_WORK REQUEST_.
When you return the data, keep every line exactly as it is and leave out the pictures.

[Stored data]
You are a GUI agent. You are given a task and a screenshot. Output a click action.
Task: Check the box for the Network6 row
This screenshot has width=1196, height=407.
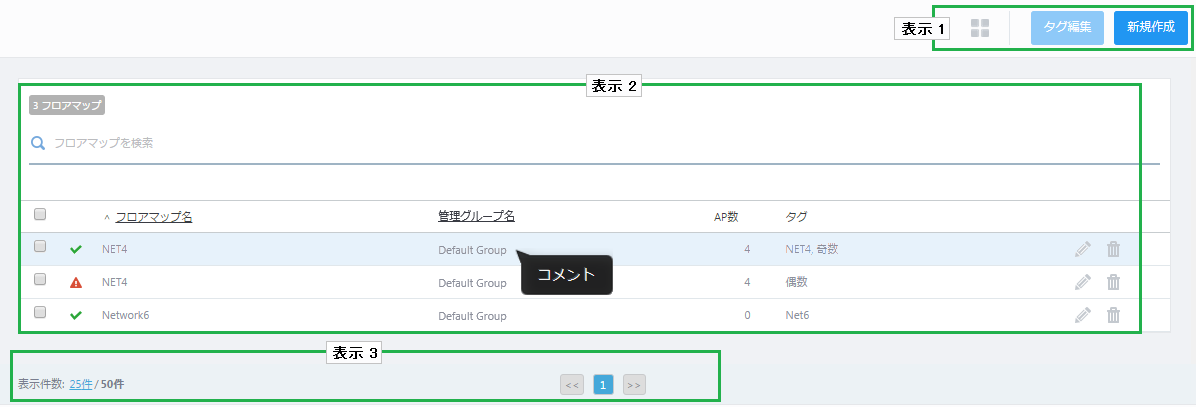click(x=40, y=312)
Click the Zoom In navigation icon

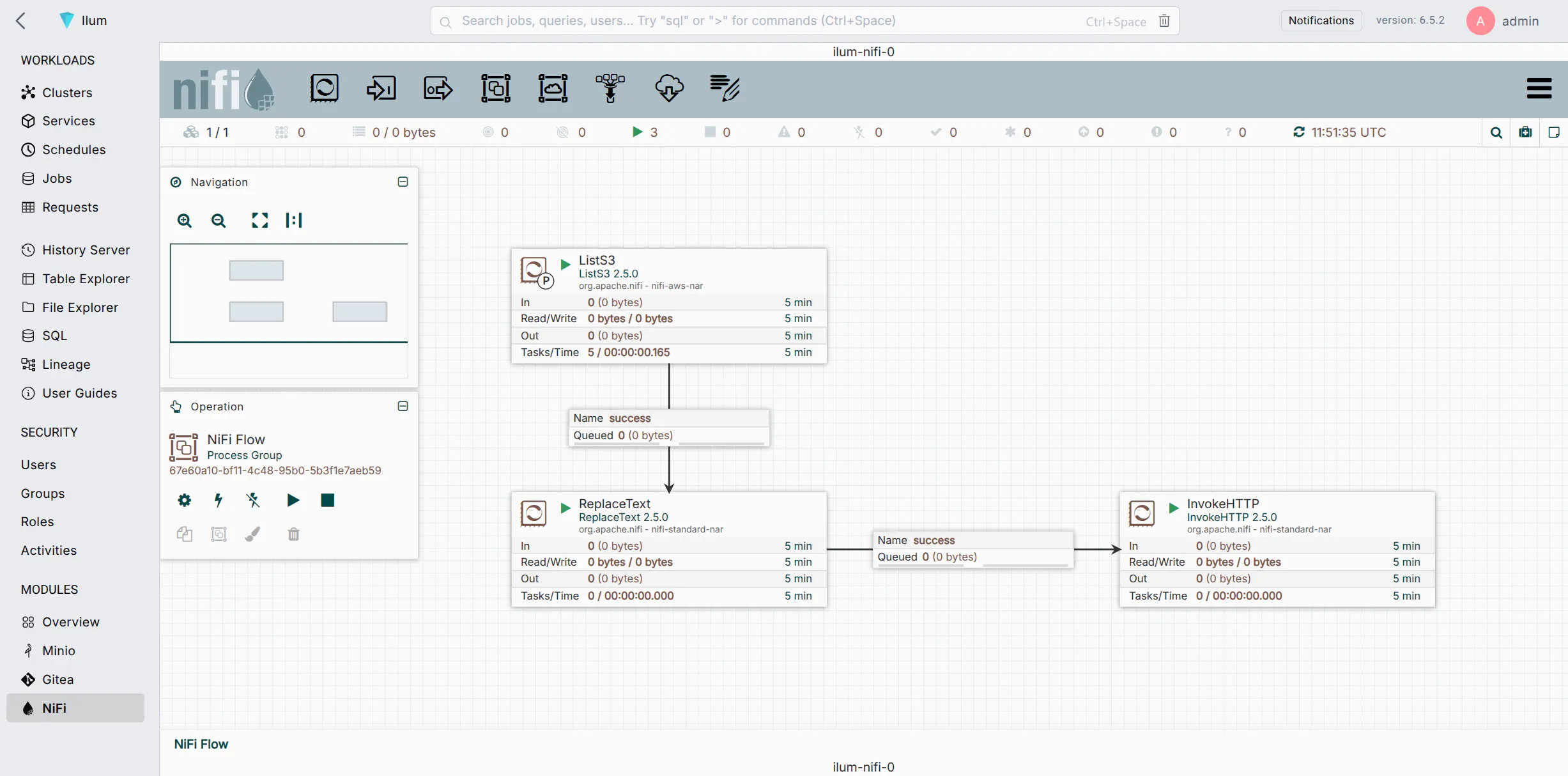coord(185,221)
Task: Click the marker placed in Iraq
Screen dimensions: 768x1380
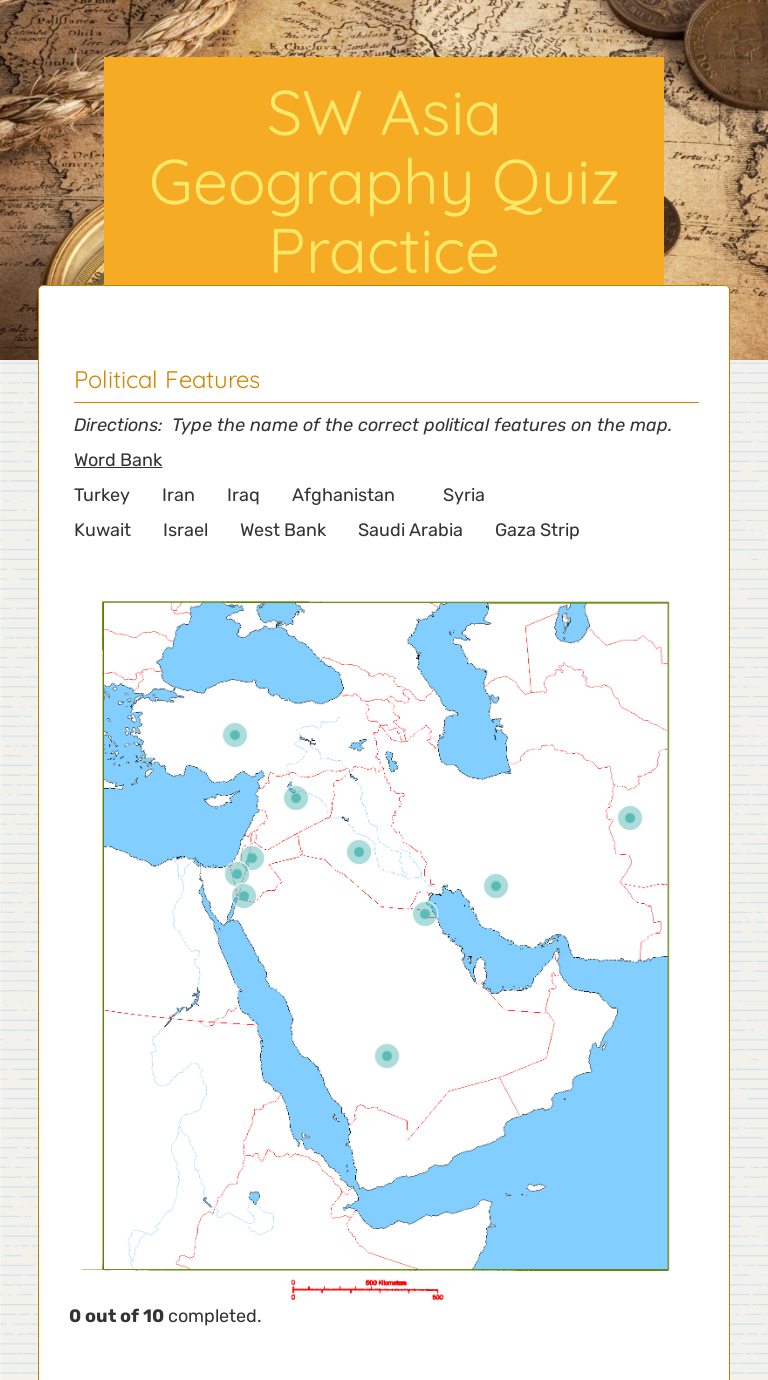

_RESULT_.
You are a GUI agent. You are given a task and a screenshot. Output a click action.
Task: Check the box for the Network6 row
This screenshot has width=1196, height=407.
click(x=40, y=312)
Click the Zoom In navigation icon

coord(185,221)
Task: Click the marker placed in Iraq
Screen dimensions: 768x1380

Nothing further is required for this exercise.